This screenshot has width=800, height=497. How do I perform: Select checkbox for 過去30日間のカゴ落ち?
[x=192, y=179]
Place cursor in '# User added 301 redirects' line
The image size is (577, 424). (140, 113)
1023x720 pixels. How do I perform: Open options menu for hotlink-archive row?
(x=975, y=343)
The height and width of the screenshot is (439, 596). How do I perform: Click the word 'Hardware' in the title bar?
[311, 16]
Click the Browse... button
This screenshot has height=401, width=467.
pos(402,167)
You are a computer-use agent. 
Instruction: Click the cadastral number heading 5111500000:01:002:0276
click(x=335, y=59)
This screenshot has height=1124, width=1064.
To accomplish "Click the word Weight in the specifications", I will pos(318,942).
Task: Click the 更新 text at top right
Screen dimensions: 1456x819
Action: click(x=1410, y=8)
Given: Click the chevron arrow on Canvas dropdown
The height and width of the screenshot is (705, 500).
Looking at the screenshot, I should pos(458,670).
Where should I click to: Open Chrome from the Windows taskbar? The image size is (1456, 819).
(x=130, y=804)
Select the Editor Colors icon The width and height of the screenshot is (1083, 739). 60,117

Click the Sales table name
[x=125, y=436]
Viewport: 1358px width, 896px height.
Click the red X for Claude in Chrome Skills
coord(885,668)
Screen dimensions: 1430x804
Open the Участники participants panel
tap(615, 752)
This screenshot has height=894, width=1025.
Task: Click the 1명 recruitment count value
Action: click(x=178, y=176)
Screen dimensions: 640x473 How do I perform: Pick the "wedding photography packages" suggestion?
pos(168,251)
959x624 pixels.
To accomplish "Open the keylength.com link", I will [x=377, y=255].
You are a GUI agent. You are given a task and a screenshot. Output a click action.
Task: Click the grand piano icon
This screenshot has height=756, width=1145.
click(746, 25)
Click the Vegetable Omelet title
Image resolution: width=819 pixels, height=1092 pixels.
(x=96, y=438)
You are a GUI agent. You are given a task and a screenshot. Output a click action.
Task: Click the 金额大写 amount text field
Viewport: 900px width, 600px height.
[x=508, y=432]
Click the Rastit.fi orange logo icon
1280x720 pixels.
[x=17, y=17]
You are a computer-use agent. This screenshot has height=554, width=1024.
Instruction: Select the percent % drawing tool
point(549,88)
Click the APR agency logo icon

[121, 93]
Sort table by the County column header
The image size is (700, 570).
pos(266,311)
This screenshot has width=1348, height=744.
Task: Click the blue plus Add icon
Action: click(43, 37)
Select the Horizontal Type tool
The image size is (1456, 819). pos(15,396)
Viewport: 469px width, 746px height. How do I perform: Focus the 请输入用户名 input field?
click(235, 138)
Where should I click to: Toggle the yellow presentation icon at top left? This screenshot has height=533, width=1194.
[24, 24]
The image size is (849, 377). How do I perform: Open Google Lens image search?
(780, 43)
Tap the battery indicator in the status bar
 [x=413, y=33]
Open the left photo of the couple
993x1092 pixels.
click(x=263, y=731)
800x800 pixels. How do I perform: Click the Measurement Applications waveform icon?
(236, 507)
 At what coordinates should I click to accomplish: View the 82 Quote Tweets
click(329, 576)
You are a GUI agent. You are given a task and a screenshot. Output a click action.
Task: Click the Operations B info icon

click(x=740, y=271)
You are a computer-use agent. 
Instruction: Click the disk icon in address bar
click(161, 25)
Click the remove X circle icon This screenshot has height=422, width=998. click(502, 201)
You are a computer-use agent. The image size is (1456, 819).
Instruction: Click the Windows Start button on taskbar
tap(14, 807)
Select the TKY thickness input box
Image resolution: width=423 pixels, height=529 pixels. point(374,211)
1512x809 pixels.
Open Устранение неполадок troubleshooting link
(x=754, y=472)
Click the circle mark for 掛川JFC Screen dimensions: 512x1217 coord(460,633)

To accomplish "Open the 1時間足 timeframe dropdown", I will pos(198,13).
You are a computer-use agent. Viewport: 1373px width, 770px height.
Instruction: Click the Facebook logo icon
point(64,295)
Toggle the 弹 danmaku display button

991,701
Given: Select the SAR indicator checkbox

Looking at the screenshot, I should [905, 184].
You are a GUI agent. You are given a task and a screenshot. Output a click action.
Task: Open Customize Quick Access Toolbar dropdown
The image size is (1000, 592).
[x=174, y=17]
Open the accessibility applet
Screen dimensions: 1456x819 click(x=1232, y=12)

# WHAT TO WORK ON
Copy out the records above exactly as they appear, from the first line through the line containing "Action: click(x=1410, y=8)", including that line.

# SOLUTION TO THE EXERCISE
This screenshot has width=800, height=497. How do I perform: Select checkbox for 過去30日間のカゴ落ち?
[x=192, y=179]
Place cursor in '# User added 301 redirects' line
The image size is (577, 424). (140, 113)
1023x720 pixels. How do I perform: Open options menu for hotlink-archive row?
(x=975, y=343)
The height and width of the screenshot is (439, 596). How do I perform: Click the word 'Hardware' in the title bar?
[311, 16]
Click the Browse... button
This screenshot has height=401, width=467.
pos(402,167)
You are a computer-use agent. 
Instruction: Click the cadastral number heading 5111500000:01:002:0276
click(x=335, y=59)
This screenshot has height=1124, width=1064.
To accomplish "Click the word Weight in the specifications", I will pos(318,942).
Task: Click the 更新 text at top right
Screen dimensions: 1456x819
Action: click(x=1410, y=8)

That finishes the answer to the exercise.